Exercise objective: The records that follow must be repeated exactly, line by line.
[[ Records open ]]
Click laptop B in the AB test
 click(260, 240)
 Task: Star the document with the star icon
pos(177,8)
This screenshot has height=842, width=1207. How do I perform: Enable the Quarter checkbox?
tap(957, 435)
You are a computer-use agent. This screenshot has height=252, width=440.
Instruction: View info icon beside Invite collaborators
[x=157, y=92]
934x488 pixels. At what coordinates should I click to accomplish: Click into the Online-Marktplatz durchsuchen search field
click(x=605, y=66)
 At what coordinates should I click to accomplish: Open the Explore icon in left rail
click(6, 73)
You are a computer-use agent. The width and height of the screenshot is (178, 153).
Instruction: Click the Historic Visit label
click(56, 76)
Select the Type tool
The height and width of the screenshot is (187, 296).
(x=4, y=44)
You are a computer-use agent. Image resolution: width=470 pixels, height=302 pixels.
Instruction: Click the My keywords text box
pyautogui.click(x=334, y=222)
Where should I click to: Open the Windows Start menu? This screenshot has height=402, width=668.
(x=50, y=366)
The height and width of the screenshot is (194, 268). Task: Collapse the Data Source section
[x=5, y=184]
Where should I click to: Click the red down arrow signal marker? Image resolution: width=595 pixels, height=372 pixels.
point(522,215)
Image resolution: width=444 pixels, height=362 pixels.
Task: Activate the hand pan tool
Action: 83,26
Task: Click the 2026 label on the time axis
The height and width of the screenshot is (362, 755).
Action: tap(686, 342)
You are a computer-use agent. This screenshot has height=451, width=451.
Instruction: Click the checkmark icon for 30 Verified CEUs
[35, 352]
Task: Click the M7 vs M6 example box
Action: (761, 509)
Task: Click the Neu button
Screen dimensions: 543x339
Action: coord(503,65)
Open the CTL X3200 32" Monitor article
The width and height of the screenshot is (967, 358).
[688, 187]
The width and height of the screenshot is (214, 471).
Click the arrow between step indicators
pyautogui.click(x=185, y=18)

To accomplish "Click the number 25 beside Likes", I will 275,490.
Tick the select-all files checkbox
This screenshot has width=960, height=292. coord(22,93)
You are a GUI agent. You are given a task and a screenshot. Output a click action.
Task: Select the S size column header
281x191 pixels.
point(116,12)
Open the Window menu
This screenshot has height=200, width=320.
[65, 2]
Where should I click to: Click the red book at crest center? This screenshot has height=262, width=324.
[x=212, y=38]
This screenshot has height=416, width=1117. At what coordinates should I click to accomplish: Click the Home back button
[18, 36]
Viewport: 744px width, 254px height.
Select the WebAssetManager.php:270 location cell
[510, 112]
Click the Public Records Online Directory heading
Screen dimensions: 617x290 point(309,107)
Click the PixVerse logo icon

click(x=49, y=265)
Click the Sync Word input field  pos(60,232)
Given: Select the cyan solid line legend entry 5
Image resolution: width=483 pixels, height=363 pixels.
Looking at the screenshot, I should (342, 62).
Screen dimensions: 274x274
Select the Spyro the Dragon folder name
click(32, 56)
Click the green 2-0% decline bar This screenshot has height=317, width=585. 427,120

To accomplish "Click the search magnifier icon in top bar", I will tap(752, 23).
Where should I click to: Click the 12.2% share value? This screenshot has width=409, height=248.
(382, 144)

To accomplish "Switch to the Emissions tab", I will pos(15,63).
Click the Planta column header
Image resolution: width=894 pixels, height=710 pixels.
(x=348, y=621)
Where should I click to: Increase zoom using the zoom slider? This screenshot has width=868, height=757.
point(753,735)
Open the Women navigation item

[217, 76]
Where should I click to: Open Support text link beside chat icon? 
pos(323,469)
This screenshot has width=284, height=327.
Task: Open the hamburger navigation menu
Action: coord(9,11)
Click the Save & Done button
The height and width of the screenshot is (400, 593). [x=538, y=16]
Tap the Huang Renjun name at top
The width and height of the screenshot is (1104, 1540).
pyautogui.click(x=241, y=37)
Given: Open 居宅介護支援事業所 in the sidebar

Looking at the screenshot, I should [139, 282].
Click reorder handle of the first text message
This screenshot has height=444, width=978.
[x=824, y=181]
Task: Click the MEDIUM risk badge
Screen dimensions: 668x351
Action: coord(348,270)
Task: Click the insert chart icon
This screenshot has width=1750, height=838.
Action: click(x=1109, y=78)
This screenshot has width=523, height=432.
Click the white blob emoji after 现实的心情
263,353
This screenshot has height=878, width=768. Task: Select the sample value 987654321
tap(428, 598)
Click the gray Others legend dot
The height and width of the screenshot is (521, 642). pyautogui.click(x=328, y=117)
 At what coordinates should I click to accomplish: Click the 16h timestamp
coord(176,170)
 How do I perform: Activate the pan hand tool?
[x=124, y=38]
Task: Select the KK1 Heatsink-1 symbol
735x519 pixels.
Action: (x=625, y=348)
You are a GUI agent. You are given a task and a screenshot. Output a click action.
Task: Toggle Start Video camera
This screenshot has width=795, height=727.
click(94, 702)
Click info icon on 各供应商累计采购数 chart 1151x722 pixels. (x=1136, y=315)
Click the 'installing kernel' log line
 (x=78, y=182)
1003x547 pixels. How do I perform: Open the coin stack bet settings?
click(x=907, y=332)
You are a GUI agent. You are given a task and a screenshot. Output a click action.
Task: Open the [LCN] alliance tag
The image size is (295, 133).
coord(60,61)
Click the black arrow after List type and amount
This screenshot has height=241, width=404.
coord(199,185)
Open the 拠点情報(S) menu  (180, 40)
[[ Records closed ]]
Response area:
Click laptop B in the AB test
 click(260, 240)
 Task: Star the document with the star icon
pos(177,8)
This screenshot has height=842, width=1207. How do I perform: Enable the Quarter checkbox?
tap(957, 435)
You are a computer-use agent. This screenshot has height=252, width=440.
Instruction: View info icon beside Invite collaborators
[x=157, y=92]
934x488 pixels. At what coordinates should I click to accomplish: Click into the Online-Marktplatz durchsuchen search field
click(x=605, y=66)
 At what coordinates should I click to accomplish: Open the Explore icon in left rail
click(6, 73)
You are a computer-use agent. The width and height of the screenshot is (178, 153).
Instruction: Click the Historic Visit label
click(56, 76)
Select the Type tool
The height and width of the screenshot is (187, 296).
(x=4, y=44)
You are a computer-use agent. Image resolution: width=470 pixels, height=302 pixels.
Instruction: Click the My keywords text box
pyautogui.click(x=334, y=222)
Where should I click to: Open the Windows Start menu? This screenshot has height=402, width=668.
(x=50, y=366)
The height and width of the screenshot is (194, 268). Task: Collapse the Data Source section
[x=5, y=184]
Where should I click to: Click the red down arrow signal marker? Image resolution: width=595 pixels, height=372 pixels.
point(522,215)
Image resolution: width=444 pixels, height=362 pixels.
Task: Activate the hand pan tool
Action: 83,26
Task: Click the 2026 label on the time axis
The height and width of the screenshot is (362, 755).
Action: tap(686, 342)
You are a computer-use agent. This screenshot has height=451, width=451.
Instruction: Click the checkmark icon for 30 Verified CEUs
[35, 352]
Task: Click the M7 vs M6 example box
Action: (761, 509)
Task: Click the Neu button
Screen dimensions: 543x339
Action: coord(503,65)
Open the CTL X3200 32" Monitor article
The width and height of the screenshot is (967, 358).
[688, 187]
The width and height of the screenshot is (214, 471).
Click the arrow between step indicators
pyautogui.click(x=185, y=18)

To accomplish "Click the number 25 beside Likes", I will 275,490.
Tick the select-all files checkbox
This screenshot has width=960, height=292. coord(22,93)
You are a GUI agent. You are given a task and a screenshot. Output a click action.
Task: Select the S size column header
281x191 pixels.
point(116,12)
Open the Window menu
This screenshot has height=200, width=320.
[65, 2]
Where should I click to: Click the red book at crest center? This screenshot has height=262, width=324.
[x=212, y=38]
This screenshot has height=416, width=1117. At what coordinates should I click to accomplish: Click the Home back button
[18, 36]
Viewport: 744px width, 254px height.
Select the WebAssetManager.php:270 location cell
[510, 112]
Click the Public Records Online Directory heading
Screen dimensions: 617x290 point(309,107)
Click the PixVerse logo icon

click(x=49, y=265)
Click the Sync Word input field  pos(60,232)
Given: Select the cyan solid line legend entry 5
Image resolution: width=483 pixels, height=363 pixels.
Looking at the screenshot, I should (342, 62).
Screen dimensions: 274x274
Select the Spyro the Dragon folder name
click(32, 56)
Click the green 2-0% decline bar This screenshot has height=317, width=585. 427,120

To accomplish "Click the search magnifier icon in top bar", I will tap(752, 23).
Where should I click to: Click the 12.2% share value? This screenshot has width=409, height=248.
(382, 144)

To accomplish "Switch to the Emissions tab", I will pos(15,63).
Click the Planta column header
Image resolution: width=894 pixels, height=710 pixels.
(x=348, y=621)
Where should I click to: Increase zoom using the zoom slider? This screenshot has width=868, height=757.
point(753,735)
Open the Women navigation item

[217, 76]
Where should I click to: Open Support text link beside chat icon? 
pos(323,469)
This screenshot has width=284, height=327.
Task: Open the hamburger navigation menu
Action: coord(9,11)
Click the Save & Done button
The height and width of the screenshot is (400, 593). [x=538, y=16]
Tap the Huang Renjun name at top
The width and height of the screenshot is (1104, 1540).
pyautogui.click(x=241, y=37)
Given: Open 居宅介護支援事業所 in the sidebar

Looking at the screenshot, I should [139, 282].
Click reorder handle of the first text message
This screenshot has height=444, width=978.
[x=824, y=181]
Task: Click the MEDIUM risk badge
Screen dimensions: 668x351
Action: coord(348,270)
Task: Click the insert chart icon
This screenshot has width=1750, height=838.
Action: click(x=1109, y=78)
This screenshot has width=523, height=432.
Click the white blob emoji after 现实的心情
263,353
This screenshot has height=878, width=768. Task: Select the sample value 987654321
tap(428, 598)
Click the gray Others legend dot
The height and width of the screenshot is (521, 642). pyautogui.click(x=328, y=117)
 At what coordinates should I click to accomplish: Click the 16h timestamp
coord(176,170)
 How do I perform: Activate the pan hand tool?
[x=124, y=38]
Task: Select the KK1 Heatsink-1 symbol
735x519 pixels.
Action: (x=625, y=348)
You are a GUI agent. You are given a task and a screenshot. Output a click action.
Task: Toggle Start Video camera
This screenshot has width=795, height=727.
click(94, 702)
Click info icon on 各供应商累计采购数 chart 1151x722 pixels. (x=1136, y=315)
Click the 'installing kernel' log line
 (x=78, y=182)
1003x547 pixels. How do I perform: Open the coin stack bet settings?
click(x=907, y=332)
You are a GUI agent. You are given a task and a screenshot. Output a click action.
Task: Open the [LCN] alliance tag
The image size is (295, 133).
coord(60,61)
Click the black arrow after List type and amount
This screenshot has height=241, width=404.
coord(199,185)
Open the 拠点情報(S) menu  (180, 40)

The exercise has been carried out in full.